• _Given problem_:
Could you output each of the lines below verbatim, without changing anything?

• _Extracted data_:

____

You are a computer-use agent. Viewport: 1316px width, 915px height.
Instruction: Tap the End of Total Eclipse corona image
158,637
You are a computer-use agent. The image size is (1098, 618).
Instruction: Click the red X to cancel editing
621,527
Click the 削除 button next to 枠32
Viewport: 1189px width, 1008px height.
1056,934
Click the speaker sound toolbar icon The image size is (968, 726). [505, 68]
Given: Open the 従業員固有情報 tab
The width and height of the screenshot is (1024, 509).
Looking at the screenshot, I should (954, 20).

____

• _Response_:
You are a computer-use agent. Viewport: 1316px width, 915px height.
Instruction: Tap the End of Total Eclipse corona image
158,637
You are a computer-use agent. The image size is (1098, 618).
Instruction: Click the red X to cancel editing
621,527
Click the 削除 button next to 枠32
Viewport: 1189px width, 1008px height.
1056,934
Click the speaker sound toolbar icon The image size is (968, 726). [505, 68]
Given: Open the 従業員固有情報 tab
The width and height of the screenshot is (1024, 509).
Looking at the screenshot, I should (954, 20).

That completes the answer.